Museum history

Vologda Open Air Museum of Architecture and Ethnography is a federal cultural property site. The ensemble of wooden architecture of the late 19th and the early 20th centuries has the status of a Federal Historical and Cultural Memorial (Russian Federation Presidential Edict № 176 of February 20, 1995).

The museum was established on December 14, 1978, by a resolution of the Vologda Regional Council of People’s Deputies “On Establishment of the Vologda Regional Museum of Wooden Architecture” on 98.6ha of designated estate.

 The Sixth Architecture and Restoration Shop of the Spetsproektrestavratsiya Institute executed a reference site plan (E.Y. Baranovsky administered the project group).     
In 1983, the same project group produced and issued a detailed design of the planning map for the Sukhona sector of the museum: the first museum sector for site tours, the most representational one by occupied acreage and the role in the structure of Vologda regional zoning.

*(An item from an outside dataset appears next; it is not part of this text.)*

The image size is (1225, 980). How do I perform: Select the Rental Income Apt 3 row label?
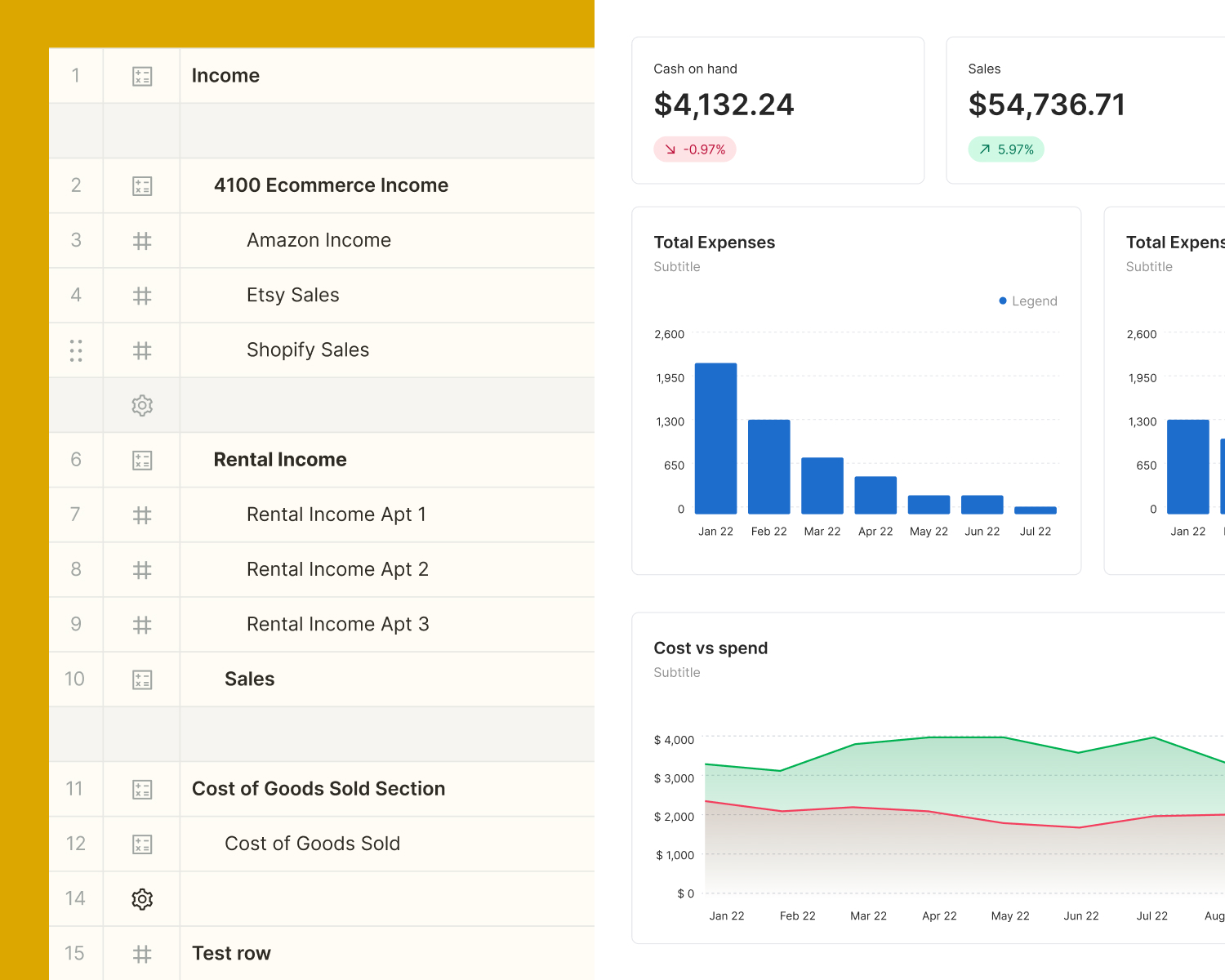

The design proposed creation of a generalized model of a rural settlement with typical for traditional villages line planning (three orders of houses with southward orientation of  the major façades) composed in a unified native architectural complex predetermined by environmental conditions.  All buildings along the sight tour are situated in a way illustrating typical spatial and structural housing development: from a primitive four-wall log cabin, through the house with joint chamber and six-wall duplet house, to the five-wall houses of contemporaneous construction.     
As of 1981, design work had started on St. Petersburg Government memorials recommended for transferring to the Sukhona sector of the Museum (total acreage of 12.7ha).  Presently, architectural memorial buildings of the 1850s – 1910s are located onsite the museum.  They had been moved here from three localities in the Mid-Sukhona sector of the Vologda Region: the Nyuksenitsa, Tarnoga, and Totma Districts. 
    In June 1992, several houses of the Sukhona sector were opened for visitors: the Slobodina, Kochkin and Bolotova’s Houses.